__What needs to be done__
Starting with the line containing "You are a computer-use agent. The image" and going on through the line containing "Click Switch to", return the lines of the data below exactly, and only those.

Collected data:
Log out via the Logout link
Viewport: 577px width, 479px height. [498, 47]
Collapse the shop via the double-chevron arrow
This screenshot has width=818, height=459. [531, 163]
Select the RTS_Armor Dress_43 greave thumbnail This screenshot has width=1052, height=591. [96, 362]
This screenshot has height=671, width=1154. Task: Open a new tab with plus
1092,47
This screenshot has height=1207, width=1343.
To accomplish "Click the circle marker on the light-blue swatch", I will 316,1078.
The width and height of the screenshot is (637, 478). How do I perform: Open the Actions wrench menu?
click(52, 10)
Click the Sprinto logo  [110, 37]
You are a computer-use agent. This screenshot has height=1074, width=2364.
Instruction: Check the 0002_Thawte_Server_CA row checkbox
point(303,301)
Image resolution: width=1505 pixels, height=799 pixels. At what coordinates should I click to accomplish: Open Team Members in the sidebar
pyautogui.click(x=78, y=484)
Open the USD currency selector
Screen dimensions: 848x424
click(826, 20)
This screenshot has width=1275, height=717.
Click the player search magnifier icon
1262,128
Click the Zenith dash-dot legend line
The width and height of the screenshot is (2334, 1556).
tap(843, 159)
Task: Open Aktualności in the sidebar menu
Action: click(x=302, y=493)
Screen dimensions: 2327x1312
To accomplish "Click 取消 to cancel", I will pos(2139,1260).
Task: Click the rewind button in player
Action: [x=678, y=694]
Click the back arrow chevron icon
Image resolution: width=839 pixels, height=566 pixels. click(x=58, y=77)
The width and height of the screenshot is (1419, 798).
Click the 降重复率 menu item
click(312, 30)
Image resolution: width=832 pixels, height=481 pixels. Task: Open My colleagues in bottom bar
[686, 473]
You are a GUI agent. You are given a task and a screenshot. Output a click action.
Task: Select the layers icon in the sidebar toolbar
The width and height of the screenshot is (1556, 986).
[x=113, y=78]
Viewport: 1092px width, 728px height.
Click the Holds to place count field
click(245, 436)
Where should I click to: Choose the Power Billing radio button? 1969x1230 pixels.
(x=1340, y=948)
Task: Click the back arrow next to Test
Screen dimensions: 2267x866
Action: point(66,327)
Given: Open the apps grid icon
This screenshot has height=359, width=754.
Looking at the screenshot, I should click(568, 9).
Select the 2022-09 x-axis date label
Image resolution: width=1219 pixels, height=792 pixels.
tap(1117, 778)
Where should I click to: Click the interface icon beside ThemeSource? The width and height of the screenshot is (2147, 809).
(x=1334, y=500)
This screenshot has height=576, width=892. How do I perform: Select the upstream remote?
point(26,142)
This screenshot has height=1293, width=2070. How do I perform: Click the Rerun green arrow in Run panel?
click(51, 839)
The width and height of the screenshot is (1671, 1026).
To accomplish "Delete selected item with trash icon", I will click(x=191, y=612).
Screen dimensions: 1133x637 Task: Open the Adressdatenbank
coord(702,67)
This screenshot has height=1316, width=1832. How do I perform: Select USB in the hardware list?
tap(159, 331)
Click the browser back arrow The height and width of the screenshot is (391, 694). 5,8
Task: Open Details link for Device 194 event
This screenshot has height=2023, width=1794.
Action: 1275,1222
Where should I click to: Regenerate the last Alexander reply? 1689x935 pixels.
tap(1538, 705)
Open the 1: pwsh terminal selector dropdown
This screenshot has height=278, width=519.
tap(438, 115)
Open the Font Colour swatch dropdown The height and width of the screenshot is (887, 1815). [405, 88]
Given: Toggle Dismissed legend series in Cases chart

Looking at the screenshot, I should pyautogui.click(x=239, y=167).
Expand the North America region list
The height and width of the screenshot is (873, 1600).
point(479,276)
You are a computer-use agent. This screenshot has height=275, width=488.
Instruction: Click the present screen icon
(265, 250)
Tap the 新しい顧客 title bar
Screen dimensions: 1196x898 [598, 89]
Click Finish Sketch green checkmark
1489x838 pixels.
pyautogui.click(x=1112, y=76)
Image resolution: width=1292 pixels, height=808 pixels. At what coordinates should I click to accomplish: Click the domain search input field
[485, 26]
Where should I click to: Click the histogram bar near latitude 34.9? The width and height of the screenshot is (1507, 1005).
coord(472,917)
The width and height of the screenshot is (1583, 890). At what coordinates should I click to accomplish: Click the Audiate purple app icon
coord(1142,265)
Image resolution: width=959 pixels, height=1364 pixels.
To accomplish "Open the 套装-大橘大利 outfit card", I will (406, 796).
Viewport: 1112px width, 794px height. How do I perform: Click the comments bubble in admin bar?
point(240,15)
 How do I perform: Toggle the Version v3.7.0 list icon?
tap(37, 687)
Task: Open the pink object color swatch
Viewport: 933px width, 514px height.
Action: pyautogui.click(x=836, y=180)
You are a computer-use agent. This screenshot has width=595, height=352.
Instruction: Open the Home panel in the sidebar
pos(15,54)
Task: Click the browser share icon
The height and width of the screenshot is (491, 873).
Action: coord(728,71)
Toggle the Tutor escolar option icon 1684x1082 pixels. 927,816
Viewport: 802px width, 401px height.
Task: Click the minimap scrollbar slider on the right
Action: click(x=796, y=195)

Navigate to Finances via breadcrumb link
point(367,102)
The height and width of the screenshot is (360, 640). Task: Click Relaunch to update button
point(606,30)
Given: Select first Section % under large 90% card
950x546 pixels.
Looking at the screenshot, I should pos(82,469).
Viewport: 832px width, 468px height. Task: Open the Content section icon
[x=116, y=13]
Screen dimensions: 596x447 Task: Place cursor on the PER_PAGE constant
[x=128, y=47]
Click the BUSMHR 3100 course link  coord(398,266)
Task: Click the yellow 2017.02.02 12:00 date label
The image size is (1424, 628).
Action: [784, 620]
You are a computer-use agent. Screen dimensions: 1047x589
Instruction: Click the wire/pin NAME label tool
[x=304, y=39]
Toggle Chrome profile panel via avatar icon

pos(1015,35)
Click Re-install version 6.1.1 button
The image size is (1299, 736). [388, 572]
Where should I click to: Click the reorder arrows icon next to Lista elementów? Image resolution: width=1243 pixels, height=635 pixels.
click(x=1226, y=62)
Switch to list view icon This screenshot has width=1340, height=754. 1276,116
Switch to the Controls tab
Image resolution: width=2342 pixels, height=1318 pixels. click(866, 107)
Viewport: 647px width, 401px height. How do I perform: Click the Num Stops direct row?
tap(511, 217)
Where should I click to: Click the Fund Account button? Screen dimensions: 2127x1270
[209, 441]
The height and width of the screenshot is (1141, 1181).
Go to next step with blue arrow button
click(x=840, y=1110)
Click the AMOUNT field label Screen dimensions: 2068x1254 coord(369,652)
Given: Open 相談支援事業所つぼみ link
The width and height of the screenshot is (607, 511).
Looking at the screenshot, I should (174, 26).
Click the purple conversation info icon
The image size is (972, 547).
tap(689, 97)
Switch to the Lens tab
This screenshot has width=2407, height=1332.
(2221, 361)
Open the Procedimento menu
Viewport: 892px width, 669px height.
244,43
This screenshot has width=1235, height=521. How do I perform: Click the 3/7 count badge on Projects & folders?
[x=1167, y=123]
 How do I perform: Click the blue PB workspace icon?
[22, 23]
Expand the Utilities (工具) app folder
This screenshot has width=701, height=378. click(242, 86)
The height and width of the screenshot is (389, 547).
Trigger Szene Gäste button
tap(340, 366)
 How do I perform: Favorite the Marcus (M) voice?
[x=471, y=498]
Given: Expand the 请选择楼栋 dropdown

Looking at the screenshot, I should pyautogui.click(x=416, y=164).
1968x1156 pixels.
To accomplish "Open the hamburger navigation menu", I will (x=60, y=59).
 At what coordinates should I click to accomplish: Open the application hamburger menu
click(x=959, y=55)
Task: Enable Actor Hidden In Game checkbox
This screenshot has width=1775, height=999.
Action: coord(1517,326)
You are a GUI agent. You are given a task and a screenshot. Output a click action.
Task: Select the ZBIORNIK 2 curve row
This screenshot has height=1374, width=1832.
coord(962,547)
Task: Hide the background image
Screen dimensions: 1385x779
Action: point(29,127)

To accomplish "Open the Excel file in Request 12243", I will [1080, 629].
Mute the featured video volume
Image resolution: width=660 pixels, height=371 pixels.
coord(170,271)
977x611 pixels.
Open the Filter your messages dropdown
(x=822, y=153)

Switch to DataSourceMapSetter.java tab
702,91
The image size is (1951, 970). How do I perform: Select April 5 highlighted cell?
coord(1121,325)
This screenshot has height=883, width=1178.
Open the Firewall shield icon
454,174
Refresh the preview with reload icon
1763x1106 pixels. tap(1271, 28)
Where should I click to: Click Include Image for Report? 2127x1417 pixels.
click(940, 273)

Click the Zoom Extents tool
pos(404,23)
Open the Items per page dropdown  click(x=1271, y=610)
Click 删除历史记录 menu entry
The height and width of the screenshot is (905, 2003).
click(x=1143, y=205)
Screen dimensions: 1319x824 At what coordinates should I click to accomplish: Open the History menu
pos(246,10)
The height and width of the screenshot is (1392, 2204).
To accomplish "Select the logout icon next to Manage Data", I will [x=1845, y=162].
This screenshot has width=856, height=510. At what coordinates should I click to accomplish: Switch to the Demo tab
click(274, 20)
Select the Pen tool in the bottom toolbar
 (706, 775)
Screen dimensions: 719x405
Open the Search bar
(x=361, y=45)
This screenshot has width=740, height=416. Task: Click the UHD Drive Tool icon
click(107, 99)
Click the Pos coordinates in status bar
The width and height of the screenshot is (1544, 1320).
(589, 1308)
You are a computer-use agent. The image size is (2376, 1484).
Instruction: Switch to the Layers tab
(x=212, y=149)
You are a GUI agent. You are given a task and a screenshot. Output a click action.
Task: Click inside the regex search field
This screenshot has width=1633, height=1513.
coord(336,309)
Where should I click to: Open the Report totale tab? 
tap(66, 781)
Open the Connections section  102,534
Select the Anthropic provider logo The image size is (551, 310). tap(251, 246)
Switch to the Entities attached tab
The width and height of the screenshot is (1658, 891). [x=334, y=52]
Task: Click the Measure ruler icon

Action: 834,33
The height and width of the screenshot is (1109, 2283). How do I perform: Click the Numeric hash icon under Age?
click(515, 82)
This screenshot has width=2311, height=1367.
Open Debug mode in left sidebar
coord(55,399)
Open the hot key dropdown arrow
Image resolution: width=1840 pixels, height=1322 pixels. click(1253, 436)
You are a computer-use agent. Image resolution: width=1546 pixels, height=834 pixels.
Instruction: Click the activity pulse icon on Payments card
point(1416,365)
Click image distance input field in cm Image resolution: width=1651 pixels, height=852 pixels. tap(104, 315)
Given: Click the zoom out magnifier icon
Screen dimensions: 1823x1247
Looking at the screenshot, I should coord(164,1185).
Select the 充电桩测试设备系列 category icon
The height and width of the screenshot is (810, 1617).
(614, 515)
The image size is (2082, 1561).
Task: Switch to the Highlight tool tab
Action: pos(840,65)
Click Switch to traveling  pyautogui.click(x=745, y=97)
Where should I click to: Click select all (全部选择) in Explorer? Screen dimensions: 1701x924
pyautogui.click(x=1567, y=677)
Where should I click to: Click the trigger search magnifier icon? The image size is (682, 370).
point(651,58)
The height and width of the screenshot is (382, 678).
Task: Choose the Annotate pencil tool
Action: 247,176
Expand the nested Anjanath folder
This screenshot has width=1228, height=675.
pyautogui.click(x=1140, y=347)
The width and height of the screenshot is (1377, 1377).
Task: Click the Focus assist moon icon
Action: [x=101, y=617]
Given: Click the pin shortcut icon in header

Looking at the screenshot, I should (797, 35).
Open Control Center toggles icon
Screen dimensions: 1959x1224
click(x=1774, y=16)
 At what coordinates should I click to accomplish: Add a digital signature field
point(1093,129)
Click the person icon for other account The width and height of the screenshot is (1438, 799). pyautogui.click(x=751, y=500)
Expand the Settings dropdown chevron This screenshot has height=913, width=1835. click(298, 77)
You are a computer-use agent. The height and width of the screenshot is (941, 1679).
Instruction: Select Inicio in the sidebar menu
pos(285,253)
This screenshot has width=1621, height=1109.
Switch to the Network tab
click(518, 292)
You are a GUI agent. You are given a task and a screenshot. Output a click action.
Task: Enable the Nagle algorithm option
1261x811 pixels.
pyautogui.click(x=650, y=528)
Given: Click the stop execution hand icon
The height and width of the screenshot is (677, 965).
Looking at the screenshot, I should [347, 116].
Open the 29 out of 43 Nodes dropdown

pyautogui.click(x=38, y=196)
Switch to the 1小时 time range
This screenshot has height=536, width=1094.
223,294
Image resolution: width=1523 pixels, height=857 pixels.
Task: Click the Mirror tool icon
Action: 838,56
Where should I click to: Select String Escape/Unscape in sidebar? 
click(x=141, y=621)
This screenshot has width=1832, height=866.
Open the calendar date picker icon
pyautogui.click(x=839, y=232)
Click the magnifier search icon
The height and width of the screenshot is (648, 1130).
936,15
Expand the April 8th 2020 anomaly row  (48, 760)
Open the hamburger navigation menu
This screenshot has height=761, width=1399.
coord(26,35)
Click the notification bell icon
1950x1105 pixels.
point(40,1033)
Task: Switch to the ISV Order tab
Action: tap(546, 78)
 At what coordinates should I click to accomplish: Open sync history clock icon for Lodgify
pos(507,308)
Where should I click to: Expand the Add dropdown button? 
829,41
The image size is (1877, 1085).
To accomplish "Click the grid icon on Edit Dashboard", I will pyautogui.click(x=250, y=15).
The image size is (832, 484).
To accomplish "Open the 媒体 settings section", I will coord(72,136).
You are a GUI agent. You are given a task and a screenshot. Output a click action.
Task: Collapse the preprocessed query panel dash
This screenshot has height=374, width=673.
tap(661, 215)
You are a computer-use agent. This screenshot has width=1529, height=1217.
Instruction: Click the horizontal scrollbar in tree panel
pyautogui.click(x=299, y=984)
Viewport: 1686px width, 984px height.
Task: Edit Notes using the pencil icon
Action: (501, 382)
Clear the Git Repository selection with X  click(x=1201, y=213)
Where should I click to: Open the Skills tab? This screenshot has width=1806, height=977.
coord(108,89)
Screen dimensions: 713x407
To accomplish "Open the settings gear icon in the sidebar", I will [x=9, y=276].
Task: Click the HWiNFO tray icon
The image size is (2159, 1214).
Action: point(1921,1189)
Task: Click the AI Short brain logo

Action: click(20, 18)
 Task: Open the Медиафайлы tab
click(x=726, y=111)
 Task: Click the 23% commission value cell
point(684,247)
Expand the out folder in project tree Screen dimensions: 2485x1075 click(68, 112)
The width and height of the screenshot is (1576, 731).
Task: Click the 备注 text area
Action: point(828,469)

__Result__
You are a computer-use agent. The image size is (2376, 1484).
Instruction: Switch to the Layers tab
(x=212, y=149)
You are a GUI agent. You are given a task and a screenshot. Output a click action.
Task: Click inside the regex search field
This screenshot has width=1633, height=1513.
coord(336,309)
Where should I click to: Open the Report totale tab? 
tap(66, 781)
Open the Connections section  102,534
Select the Anthropic provider logo The image size is (551, 310). tap(251, 246)
Switch to the Entities attached tab
The width and height of the screenshot is (1658, 891). [x=334, y=52]
Task: Click the Measure ruler icon

Action: 834,33
The height and width of the screenshot is (1109, 2283). How do I perform: Click the Numeric hash icon under Age?
click(515, 82)
This screenshot has width=2311, height=1367.
Open Debug mode in left sidebar
coord(55,399)
Open the hot key dropdown arrow
Image resolution: width=1840 pixels, height=1322 pixels. click(1253, 436)
You are a computer-use agent. Image resolution: width=1546 pixels, height=834 pixels.
Instruction: Click the activity pulse icon on Payments card
point(1416,365)
Click image distance input field in cm Image resolution: width=1651 pixels, height=852 pixels. tap(104, 315)
Given: Click the zoom out magnifier icon
Screen dimensions: 1823x1247
Looking at the screenshot, I should coord(164,1185).
Select the 充电桩测试设备系列 category icon
The height and width of the screenshot is (810, 1617).
(614, 515)
The image size is (2082, 1561).
Task: Switch to the Highlight tool tab
Action: pos(840,65)
Click Switch to traveling  pyautogui.click(x=745, y=97)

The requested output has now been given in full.